Renewable Electricity Expansion

National Research Council study predicts growth for wind, solar, geothermal, and biomass
Department: Government & Policy | Collection: Sustainability
News Channels: Environmental SCENE
Keywords: renewable energy, wind, solar, National Research Council
Wind turbines will play an important role in future energy generation
Credit: Rudy Baum/C&EN
Wind turbines will play an important role in future energy generation
Credit: Rudy Baum/C&EN

Based on current rates of growth and available technologies, renewable energy—solar, wind, geothermal, and biomass—could provide 10% of U.S. electricity by 2020, according to a National Research Council report released June 15.

However, these sources of non-hydroelectric power generate less than 2.5% of U.S. electricity today, and under a business-as-usual scenario, they would reach only 8% of U.S. need by 2030, says the report. However, looking just at wind, recently applied consistent and aggressive policies to encourage wind's development have put this source of renewable energy on a growth curve to reach 8% by 2020, says K. John Holmes, who is the NRC staff director for this study.

Explaining the committee's approach, Holmes says, "The committee assumed an aggressive but achievable scenario. That means that a 10% share by 2020 and 20% by 2035 for non-hydro renewable energy sources seems within the nation's reach."
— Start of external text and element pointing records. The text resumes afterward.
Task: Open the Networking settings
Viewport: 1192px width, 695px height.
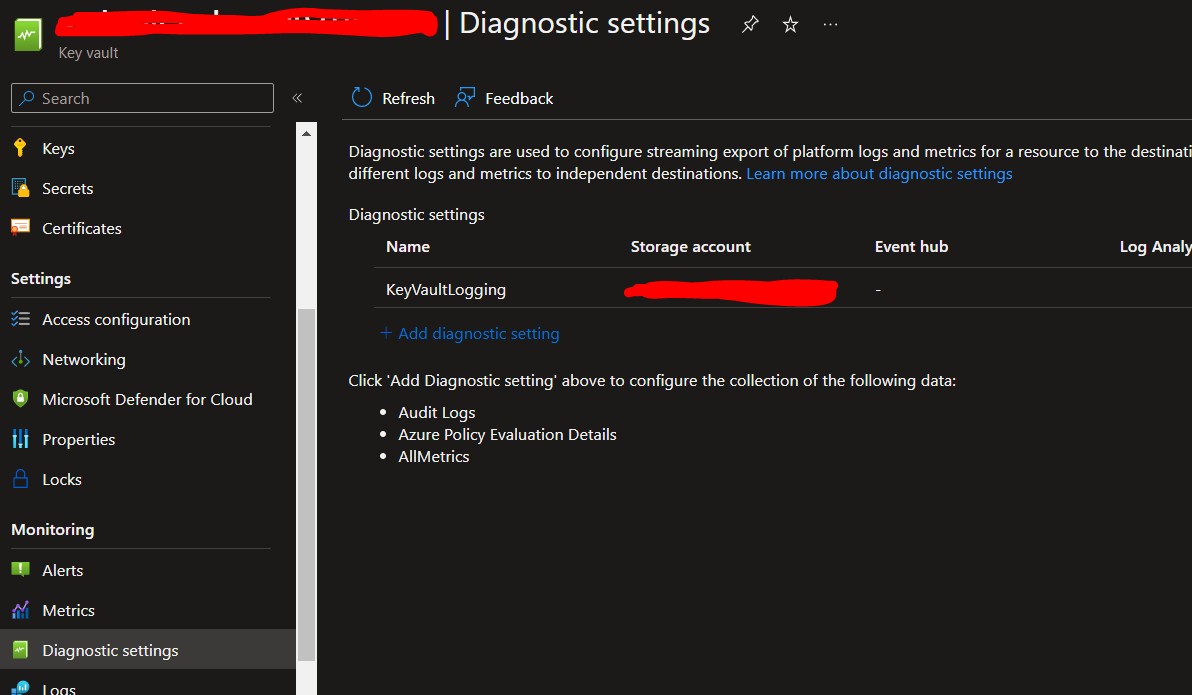Action: click(x=85, y=359)
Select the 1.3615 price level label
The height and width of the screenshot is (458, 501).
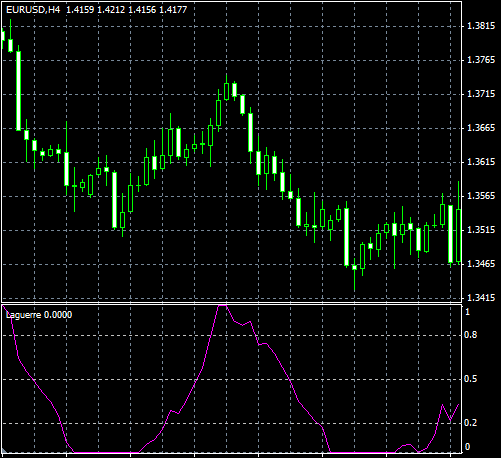481,162
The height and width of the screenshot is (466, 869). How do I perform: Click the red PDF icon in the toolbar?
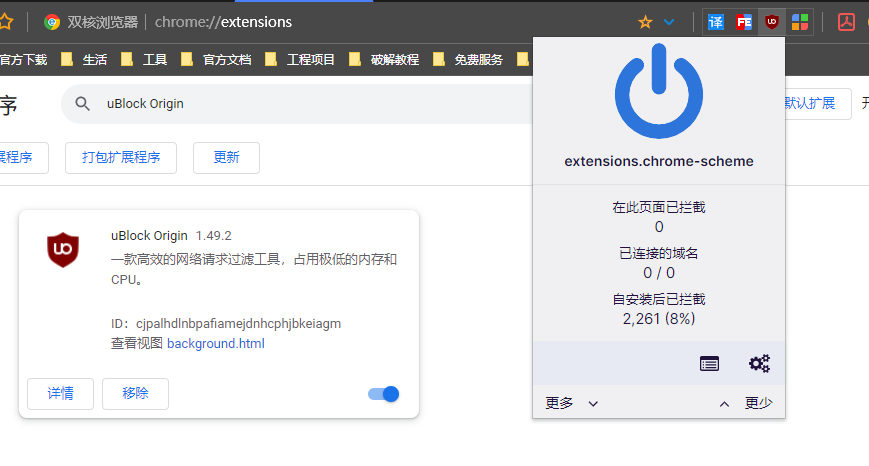[846, 22]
But to achieve these rates, the report says, policies should be in place to encourage advanced technologies, more financial investments, and greater deployment of renewable sources of electricity.

The report primarily concentrated on wind and solar and noted that these two sources of renewable energy offer larger total energy and electricity potential in the near term than do the others. It notes that solar power has the potential to provide several thousand fold more electricity than the nation currently needs; land-based wind turbines could provide 10% to 20% of national electricity demand based only on land-based installations.
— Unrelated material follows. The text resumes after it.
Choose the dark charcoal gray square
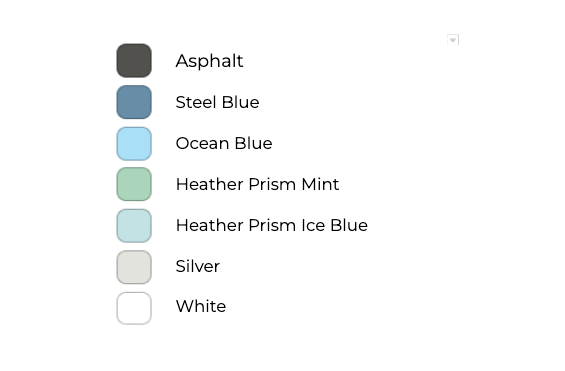Screen dimensions: 565x371 click(x=134, y=61)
However, to reach a 20% level would require $100 billion in new investments and 100,000 wind turbines, the report says, relying on Department of Energy data. On the other hand, the report says 140,000 new jobs would be created and 20% of carbon dioxide emissions that are currently generated by the electricity sector would be eliminated.

The report's authors, a mix of academics and industry executives, believe that to get beyond 20%, however, will require major scientific advances and will change the way the U.S. generates, transmits, and uses electricity.
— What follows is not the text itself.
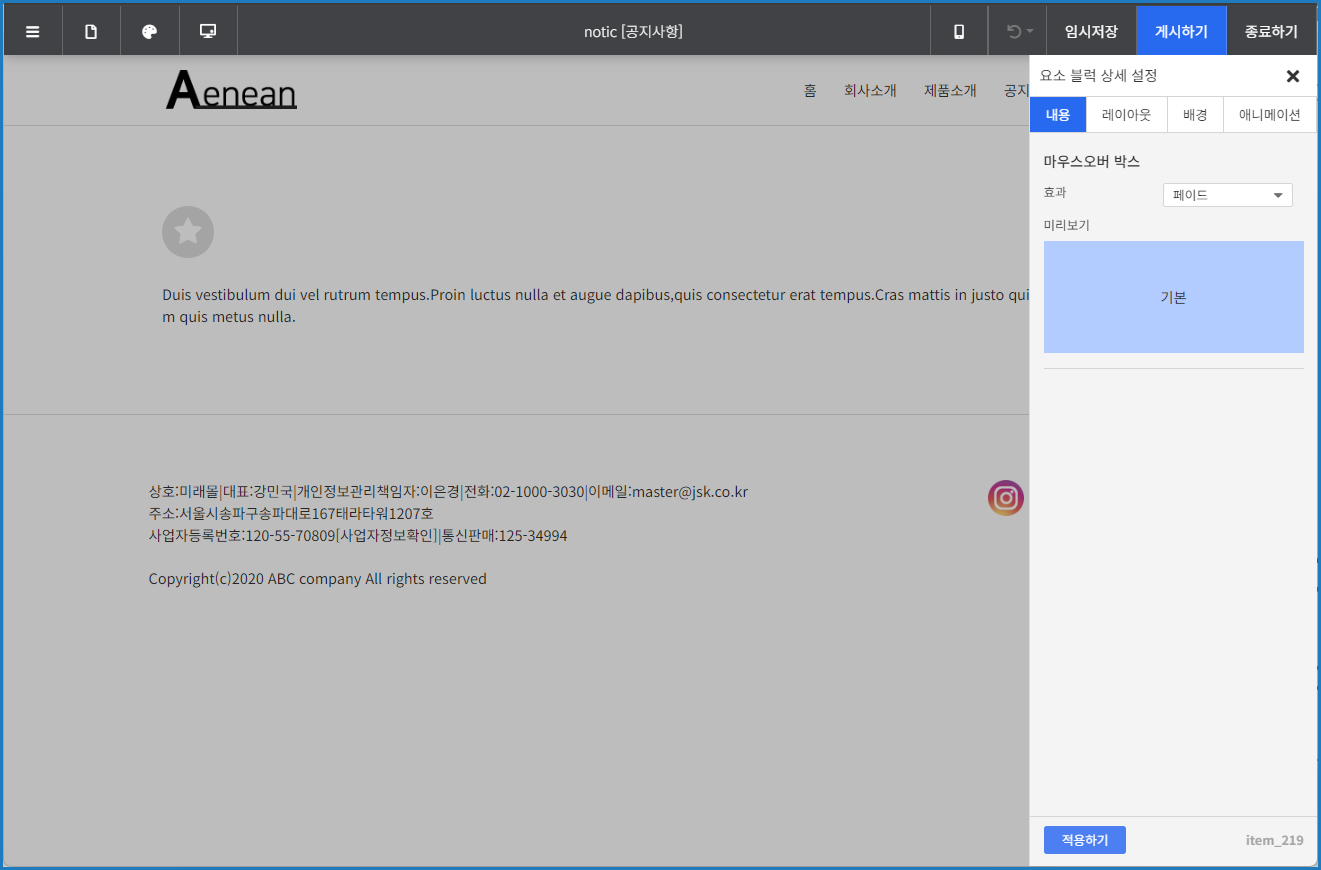The width and height of the screenshot is (1321, 870).
Task: Open the color palette design icon
Action: coord(150,31)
Holmes stresses that a "fundamentally different electricity system" will be needed. Advances would include a much improved long-distance electricity transmission system to move electricity around the nation, an intelligent and two-way electric grid, and much better technologies to store electricity at widely distributed sites. The report singles out solutions such as co-siting wind and natural gas or wind and solar generating facilities to complement and make up for the generation variability of generation sources that depend on sunshine and wind.

Expansion of renewables will also have many environmental and local impacts, both positive and negative. For instance, while fewer emissions of a host of pollutants, such as mercury, sulfur dioxide, and CO2, would result from wind and solar energy, both require significant area for installations.